Estimating Hospital Quality with Quasi-experimental Data

Monday, June 11, 2018: 8:00 AM
Salon V - Garden Level (Emory Conference Center Hotel)

Presenter: Peter Hull

Discussant: David Chan


Non-random sorting can bias outcome-based measures of institutional quality and distort the growing set of quality-based policies intended to incentivize institutions and inform consumers. I develop an alternative framework for quasi-experimental quality estimation that accommodates selection on unobservables, nonlinear causal effects, institutional comparative advantage, and Roy selection. I then use this approach to compute empirical Bayes quality posteriors from the 30-day mortality rates of a large set of U.S. hospitals. These posteriors optimally combine estimates from quasi-experimental ambulance company assignment and predictions from observational risk-adjustment models (RAMs) along the lines of a conventional bias-variance tradeoff.
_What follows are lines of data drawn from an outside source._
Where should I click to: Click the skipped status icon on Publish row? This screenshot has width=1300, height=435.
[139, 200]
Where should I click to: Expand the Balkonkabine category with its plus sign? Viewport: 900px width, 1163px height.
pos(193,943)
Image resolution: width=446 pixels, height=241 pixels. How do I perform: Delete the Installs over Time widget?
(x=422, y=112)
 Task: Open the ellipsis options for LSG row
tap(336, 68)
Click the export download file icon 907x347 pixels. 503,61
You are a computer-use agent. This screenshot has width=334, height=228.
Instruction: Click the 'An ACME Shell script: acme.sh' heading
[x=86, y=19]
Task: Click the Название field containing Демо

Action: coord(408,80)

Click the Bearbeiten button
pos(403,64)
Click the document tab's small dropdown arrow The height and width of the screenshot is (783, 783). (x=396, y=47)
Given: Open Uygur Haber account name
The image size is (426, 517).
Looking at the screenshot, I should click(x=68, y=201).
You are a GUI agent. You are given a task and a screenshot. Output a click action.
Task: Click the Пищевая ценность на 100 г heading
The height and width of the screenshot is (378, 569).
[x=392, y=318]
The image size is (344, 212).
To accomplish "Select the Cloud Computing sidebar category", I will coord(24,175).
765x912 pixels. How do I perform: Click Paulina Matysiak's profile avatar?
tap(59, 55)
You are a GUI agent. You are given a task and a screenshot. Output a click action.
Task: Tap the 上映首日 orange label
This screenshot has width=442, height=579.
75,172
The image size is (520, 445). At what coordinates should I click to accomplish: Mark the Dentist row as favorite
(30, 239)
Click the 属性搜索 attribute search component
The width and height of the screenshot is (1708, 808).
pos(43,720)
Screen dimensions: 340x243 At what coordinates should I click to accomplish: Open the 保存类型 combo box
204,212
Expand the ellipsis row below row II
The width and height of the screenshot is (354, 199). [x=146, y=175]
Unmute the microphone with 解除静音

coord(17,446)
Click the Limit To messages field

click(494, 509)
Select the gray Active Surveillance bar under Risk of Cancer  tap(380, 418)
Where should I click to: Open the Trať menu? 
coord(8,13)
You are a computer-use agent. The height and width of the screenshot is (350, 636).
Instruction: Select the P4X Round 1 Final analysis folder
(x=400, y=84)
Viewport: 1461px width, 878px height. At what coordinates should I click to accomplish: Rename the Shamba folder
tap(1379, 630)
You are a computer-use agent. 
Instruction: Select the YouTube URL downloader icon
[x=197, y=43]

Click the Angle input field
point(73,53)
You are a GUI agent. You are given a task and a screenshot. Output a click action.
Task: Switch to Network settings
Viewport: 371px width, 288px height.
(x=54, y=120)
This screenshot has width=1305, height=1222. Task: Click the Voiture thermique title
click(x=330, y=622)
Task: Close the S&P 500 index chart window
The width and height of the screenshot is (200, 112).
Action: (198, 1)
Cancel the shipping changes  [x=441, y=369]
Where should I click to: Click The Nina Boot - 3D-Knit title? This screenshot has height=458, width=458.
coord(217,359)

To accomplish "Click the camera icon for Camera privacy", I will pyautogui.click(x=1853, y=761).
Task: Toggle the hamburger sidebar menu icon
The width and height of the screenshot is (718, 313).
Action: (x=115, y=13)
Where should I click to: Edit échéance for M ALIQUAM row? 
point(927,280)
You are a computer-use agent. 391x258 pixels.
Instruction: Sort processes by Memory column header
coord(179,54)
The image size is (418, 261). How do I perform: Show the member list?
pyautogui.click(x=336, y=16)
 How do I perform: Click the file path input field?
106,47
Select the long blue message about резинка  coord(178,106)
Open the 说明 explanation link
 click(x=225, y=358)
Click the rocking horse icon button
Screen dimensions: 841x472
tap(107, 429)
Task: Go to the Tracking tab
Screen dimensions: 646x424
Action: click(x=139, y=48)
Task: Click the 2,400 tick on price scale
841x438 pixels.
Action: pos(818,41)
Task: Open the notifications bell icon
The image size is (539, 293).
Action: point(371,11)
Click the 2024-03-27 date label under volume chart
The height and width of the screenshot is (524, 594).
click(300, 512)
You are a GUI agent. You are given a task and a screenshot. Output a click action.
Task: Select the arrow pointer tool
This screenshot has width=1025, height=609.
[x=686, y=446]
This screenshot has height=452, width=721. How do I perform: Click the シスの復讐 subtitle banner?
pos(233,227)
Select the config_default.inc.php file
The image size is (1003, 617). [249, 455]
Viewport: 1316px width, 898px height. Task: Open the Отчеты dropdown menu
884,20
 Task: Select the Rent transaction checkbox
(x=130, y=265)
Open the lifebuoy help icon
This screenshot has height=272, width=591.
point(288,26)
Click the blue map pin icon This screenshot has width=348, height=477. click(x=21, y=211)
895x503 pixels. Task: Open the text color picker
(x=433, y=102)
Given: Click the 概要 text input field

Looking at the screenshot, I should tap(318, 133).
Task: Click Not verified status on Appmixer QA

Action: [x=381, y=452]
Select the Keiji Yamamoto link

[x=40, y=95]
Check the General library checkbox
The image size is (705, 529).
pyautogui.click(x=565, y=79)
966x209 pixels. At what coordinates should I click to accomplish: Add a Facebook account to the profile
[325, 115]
I find that higher-spending, higher-volume, and privately-owned hospitals have better quality posteriors, and that most emergency healthcare markets exhibit positive selection-on-gains with patients being admitted to more appropriate hospitals on average. I then quantify the effects of this non-random selection by simulating Medicare reimbursement and consumer guidance policies that use quality posteriors instead of RAMs. The types of hospitals subsidized by performance-linked payment schemes (e.g. Value-based Purchasing) are largely unchanged when quasi-experimental data is incorporated, but existing transfers are magnified. My admission policy simulations, however, highlight the limitations of consumer guidance programs in settings with significant selection on match-specific quality.